Just realized something wild about how wealthy people approach car buying that completely contradicts what most of us were taught. Ramit Sethi broke this down recently and honestly it changed how I think about the whole thing.



Most people walk into a dealership fixated on one number: the monthly payment. That's the trap. Ramit calls this completely backward thinking. The wealthy? They're calculating total cost of ownership instead. Gas, insurance, maintenance, registration, parking fees - the whole picture. His example stuck with me: a $350 monthly payment actually costs over $1,000 when you factor everything in. So that rule is simple - take whatever payment you're considering and at least double it.

But here's where it gets interesting. Rich people aren't just asking what's cheaper. According to Ramit Sethi's breakdown, they're asking what gives them more control, more time, more peace of mind. Does the latest safety tech matter to their lifestyle? How much maintenance headache do they want to deal with? These aren't surface-level questions.

A lot of wealthy people I know don't even go to dealerships anymore. They text someone who handles it all - finds the car, negotiates, delivers it for a test drive. It's not necessarily about squeezing out the lowest price. It's about valuing their time over saving an extra thousand dollars haggling.

They still run the numbers though. Ramit showed the math on a $63,000 Ford F-150: buying costs about $92,624 over six years total, while leasing back-to-back runs $109,514. Buying wins by $17,000. But with electric vehicles like a Rivian, manufacturer incentives can flip that math completely.

Leasing isn't off the table for wealthy people either - it's just strategic. New safety features, business deduction opportunities, avoiding maintenance headaches, or when incentives make it work financially. The decision is intentional, not emotional.

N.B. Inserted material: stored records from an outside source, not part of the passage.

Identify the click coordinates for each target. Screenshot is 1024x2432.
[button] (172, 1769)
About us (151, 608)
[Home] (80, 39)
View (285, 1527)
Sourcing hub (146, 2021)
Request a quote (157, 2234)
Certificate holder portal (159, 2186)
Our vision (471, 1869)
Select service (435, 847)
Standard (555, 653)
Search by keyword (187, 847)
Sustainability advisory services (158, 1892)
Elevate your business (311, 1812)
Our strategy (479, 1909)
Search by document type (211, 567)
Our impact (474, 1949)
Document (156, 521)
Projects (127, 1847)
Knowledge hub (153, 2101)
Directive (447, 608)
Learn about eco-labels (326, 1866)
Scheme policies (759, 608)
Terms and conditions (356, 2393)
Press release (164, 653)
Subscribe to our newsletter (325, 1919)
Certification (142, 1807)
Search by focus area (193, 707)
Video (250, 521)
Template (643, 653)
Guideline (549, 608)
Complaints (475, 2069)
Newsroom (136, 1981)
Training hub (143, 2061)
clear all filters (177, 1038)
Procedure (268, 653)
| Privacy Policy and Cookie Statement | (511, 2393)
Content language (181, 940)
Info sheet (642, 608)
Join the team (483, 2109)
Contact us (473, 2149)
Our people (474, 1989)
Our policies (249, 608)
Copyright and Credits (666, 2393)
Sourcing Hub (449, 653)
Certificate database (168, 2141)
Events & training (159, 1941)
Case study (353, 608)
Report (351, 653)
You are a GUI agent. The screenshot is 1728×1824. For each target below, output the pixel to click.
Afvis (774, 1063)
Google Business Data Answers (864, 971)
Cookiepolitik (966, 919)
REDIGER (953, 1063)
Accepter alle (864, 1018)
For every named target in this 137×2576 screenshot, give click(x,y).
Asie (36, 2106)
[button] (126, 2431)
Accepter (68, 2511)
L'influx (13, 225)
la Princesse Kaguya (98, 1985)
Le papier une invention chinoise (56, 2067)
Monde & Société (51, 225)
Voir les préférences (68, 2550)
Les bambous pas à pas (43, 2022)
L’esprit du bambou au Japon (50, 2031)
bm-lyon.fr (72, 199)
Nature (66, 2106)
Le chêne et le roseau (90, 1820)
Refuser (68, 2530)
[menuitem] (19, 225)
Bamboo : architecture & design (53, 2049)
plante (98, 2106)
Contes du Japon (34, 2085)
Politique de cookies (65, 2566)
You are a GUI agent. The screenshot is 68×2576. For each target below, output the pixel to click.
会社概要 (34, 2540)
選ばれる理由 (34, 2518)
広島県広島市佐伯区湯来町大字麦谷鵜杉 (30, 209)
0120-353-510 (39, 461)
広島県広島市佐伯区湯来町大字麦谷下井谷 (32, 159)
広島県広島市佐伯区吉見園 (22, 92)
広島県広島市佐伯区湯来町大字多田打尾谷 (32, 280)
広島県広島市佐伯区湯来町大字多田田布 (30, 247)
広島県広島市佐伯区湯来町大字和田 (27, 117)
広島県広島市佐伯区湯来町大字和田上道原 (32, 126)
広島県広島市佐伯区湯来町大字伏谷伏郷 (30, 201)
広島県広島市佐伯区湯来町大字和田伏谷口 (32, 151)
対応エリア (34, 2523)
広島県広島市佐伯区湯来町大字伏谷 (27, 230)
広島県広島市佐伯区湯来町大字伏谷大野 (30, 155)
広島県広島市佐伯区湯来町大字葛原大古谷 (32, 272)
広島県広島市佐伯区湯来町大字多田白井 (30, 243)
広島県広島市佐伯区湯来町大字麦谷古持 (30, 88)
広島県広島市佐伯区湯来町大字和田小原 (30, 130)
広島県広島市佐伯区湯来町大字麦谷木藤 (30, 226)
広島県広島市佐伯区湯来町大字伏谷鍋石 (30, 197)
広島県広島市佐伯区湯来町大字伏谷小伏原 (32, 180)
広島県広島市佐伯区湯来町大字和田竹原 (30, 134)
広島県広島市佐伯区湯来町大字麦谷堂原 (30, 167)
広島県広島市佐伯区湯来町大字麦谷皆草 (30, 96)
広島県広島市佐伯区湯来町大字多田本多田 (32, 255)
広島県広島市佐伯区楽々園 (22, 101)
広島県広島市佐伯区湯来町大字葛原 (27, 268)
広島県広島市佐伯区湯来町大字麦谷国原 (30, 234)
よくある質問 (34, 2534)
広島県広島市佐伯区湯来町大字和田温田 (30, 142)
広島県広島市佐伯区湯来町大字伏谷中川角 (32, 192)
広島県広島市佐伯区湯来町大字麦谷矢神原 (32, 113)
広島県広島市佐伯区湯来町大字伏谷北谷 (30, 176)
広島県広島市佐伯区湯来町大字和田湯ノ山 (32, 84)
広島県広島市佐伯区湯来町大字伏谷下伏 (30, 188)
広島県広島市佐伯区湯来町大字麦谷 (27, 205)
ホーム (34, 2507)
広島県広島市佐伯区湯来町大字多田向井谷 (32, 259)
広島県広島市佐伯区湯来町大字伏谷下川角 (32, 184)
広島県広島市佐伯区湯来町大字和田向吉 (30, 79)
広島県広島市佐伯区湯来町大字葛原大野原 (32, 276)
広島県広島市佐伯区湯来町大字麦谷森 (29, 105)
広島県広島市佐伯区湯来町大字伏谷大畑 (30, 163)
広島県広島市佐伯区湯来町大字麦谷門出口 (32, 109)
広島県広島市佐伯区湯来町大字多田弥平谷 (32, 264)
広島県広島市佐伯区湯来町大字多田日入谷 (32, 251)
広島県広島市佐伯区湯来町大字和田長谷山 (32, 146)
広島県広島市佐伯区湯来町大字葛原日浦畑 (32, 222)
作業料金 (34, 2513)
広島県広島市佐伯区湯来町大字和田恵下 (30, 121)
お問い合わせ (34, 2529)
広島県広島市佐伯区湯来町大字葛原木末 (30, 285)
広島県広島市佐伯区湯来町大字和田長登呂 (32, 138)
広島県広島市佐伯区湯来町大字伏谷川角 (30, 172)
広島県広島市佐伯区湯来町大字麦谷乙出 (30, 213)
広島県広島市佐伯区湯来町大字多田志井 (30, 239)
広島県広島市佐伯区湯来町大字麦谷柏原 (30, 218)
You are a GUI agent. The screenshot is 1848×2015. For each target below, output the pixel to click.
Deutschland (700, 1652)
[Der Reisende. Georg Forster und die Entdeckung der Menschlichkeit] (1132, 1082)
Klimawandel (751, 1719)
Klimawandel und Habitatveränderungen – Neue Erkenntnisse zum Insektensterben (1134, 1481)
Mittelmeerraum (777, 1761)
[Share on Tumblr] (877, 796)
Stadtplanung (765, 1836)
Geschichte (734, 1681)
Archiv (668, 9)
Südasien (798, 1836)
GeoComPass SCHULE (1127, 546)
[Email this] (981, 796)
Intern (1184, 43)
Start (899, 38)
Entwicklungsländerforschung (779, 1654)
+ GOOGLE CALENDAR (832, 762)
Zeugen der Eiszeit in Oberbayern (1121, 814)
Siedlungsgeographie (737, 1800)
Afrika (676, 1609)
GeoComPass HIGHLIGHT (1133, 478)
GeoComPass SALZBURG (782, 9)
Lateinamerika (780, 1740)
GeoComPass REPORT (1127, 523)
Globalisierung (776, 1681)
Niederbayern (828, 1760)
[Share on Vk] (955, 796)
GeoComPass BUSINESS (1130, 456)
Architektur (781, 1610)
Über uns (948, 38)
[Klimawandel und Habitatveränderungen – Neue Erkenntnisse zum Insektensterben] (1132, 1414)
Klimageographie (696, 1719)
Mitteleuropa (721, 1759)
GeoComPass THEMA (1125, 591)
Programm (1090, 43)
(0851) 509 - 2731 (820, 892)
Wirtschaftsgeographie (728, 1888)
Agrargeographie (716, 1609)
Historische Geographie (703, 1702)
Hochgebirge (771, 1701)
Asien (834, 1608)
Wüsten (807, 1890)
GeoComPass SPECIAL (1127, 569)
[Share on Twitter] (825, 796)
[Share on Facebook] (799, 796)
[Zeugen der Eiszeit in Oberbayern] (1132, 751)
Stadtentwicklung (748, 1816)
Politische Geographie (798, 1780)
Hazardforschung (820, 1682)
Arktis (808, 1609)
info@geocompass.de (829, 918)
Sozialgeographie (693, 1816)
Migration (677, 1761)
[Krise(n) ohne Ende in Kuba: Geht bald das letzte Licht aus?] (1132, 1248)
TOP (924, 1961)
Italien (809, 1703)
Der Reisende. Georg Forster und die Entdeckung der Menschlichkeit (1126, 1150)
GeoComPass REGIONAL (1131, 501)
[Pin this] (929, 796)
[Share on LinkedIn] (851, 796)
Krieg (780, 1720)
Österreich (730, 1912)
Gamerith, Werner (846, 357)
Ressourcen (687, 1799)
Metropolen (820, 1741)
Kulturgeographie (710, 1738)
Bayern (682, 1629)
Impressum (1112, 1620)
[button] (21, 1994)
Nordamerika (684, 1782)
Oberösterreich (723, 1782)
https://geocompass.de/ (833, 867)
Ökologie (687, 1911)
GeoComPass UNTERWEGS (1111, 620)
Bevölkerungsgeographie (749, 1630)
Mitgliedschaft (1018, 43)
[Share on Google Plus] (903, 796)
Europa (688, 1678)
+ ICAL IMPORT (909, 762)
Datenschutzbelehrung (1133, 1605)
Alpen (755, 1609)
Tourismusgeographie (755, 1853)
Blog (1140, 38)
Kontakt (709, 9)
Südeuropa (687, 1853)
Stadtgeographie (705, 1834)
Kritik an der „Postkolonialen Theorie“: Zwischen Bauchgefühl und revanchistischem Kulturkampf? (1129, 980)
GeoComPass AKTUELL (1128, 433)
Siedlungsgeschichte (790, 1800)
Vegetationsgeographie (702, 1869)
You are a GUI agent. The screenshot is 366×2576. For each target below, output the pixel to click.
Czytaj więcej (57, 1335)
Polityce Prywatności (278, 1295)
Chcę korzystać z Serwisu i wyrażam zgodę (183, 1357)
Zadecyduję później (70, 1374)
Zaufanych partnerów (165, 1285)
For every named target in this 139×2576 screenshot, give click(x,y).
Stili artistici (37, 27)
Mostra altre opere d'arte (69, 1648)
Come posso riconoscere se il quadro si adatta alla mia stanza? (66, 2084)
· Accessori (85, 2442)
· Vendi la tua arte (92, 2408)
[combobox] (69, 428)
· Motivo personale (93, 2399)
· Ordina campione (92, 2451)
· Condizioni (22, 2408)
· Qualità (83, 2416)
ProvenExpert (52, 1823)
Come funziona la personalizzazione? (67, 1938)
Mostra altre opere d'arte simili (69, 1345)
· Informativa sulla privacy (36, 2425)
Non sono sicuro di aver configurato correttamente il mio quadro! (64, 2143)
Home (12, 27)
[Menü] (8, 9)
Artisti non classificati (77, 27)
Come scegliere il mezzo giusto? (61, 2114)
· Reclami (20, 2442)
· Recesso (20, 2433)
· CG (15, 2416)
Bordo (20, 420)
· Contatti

They also follow actual financial rules instead of family advice. The 60% rule: all fixed costs should stay under 60% of take-home pay. The 28/36 rule: housing under 28% of gross income, total debt under 36%. If a car purchase pushes you over these limits, it doesn't matter how badly you want it.

Ramit Sethi emphasizes one more thing: thinking long term. Average cars now stay on the road over 12 years. If you're keeping a car six-plus years, buying makes more sense. Prefer newer cars with warranties? Leasing fits better. And don't sleep on pre-owned - someone else ate the depreciation hit, you get the value.

The whole car buying approach shifts when you stop following outdated advice and start thinking like someone with actual wealth perspective.